Plötzlich ein Schrei: „Ich bin ein Sozi!“ Alle schauen auf. Wer war`s Alexander Graf Lambsdorff? Hartmut Massaier? Nein, der, der jetzt so erleichert strahlt, st Martin Schulz, dem bestätigt wurde, was auch in seinem Parteiausweis steht.
Auch Kaufmann ist jetzt durch und liest nach Mausklick die drei Buchstaben, die sie ersehnt hat. Anja Weisgerber grübelt da über These 21. „Jede Form von Konforschung soll verboten werden.“ Gilt da jetzt das Katholische oder das Wirtschaftsfreundliche ihrer Partei?
Als sie sich zu allen 30 Thesen geäußert hat, kommt der Moment der Angst. Der Computer rechnet, hinter ihr steht ein Kameramann vom ZDF. Wenn jetzt ein C, ein D und ein U erscheinen, wird Edmund Stoiber das am Abend im „heute-journal“ sehen, und Humor soll nicht seine stärkste Eigenschaft sein.
Weisgerber starrt auf den Bildschirm. Sie hat das Zweite Juristische Staatsexamen, ihr Wahlprospekt zeigt sie inmitten einer glücklich wirkenden Familie. Es gibt ein Leben jenseits der Politik. Aber Überraschungen sind selten in diesem Geschäft, das auf Berechenbarkeit baut. Für Weisgerber kommt das Richtige raus. Sie nimmt das routiniert zur Kenntnis. War doch eh klar, sagt ihr Gesicht.

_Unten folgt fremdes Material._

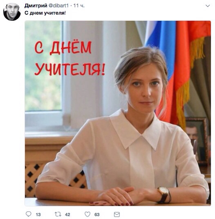The image size is (215, 219).
Task: Retweet using the arrows icon
Action: tap(58, 214)
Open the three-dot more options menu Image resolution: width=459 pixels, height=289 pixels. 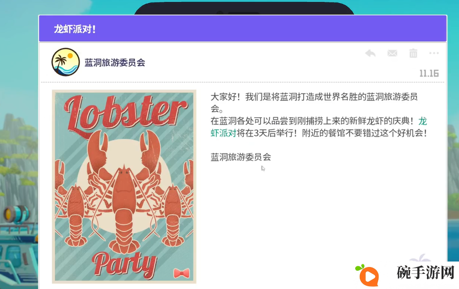click(434, 53)
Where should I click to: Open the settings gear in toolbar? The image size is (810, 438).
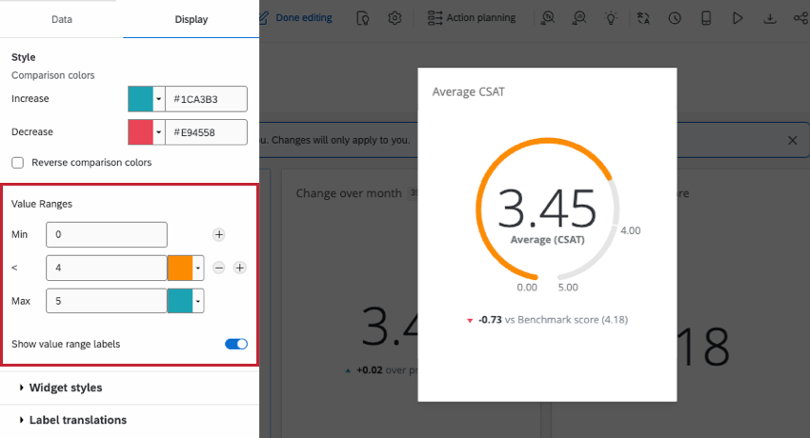point(395,18)
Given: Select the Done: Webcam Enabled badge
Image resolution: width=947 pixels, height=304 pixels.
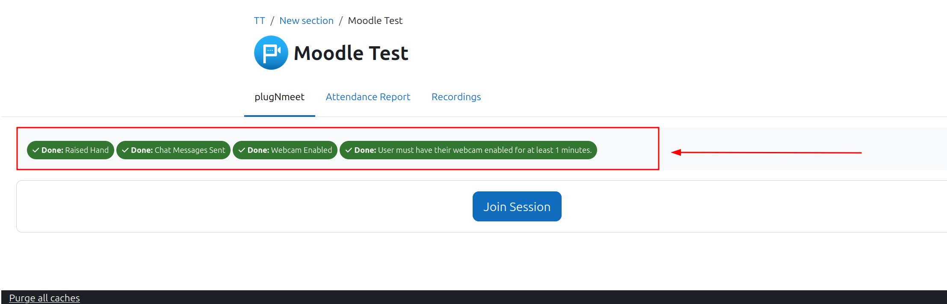Looking at the screenshot, I should (285, 150).

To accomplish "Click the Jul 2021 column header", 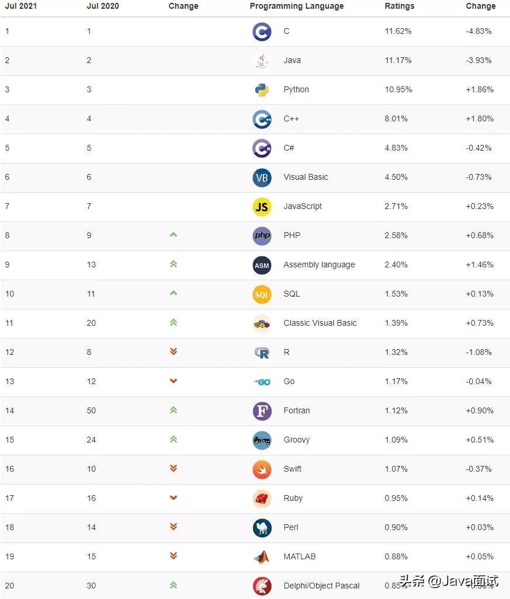I will pyautogui.click(x=22, y=6).
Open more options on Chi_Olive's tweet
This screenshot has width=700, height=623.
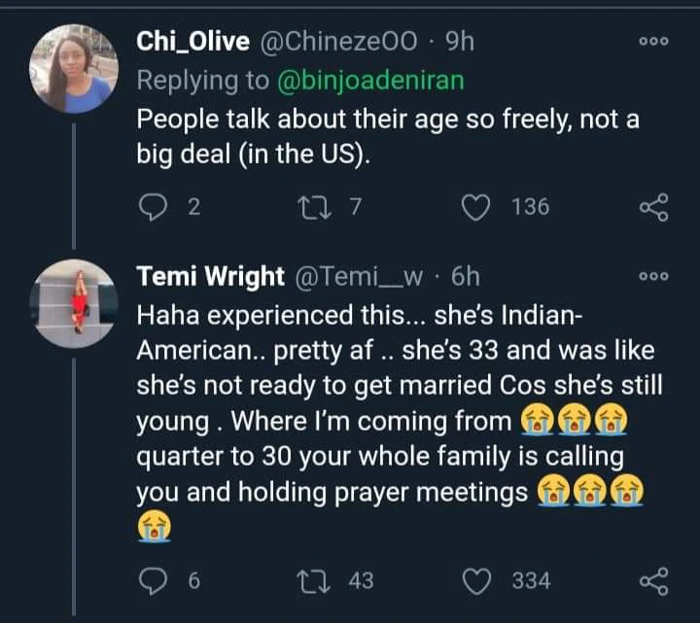652,44
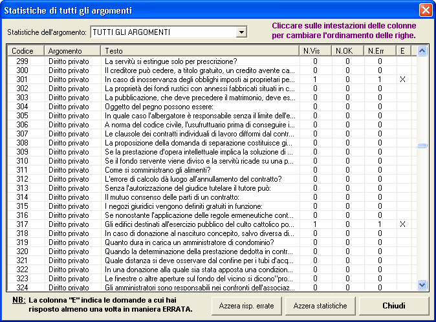Screen dimensions: 436x322
Task: Close the statistics window with red X
Action: click(x=425, y=10)
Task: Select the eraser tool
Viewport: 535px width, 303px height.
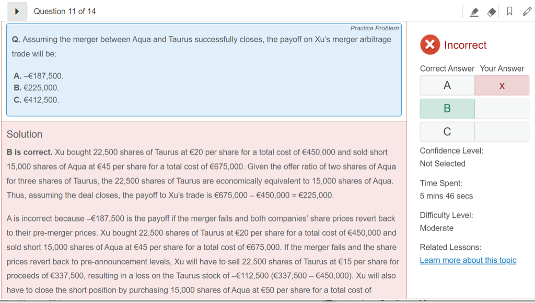Action: point(492,11)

Alle Teilnehmer sind bei ihrer Partei gelandet. Schulz verkündet stolz, dass er den Grünen am zweitnächsten stehe und deshalb perfekt das rot-grüne Bündnis verkörpere. Vielleicht hat sich Berlusconi ja nur empört, weil Schulz so ein Streber ist.
Unglücklich mit ihrem Ergebnis ist nur Rebecca Harms von den Grünen. Weil der Wahl-O-Mat sie, die ewige Rebellin von Gorleben, als Grüne ausweist, sieht sie sich als Anpasserin denunziert. „Ich bin ganz überrascht“, sagt sie zerknirscht.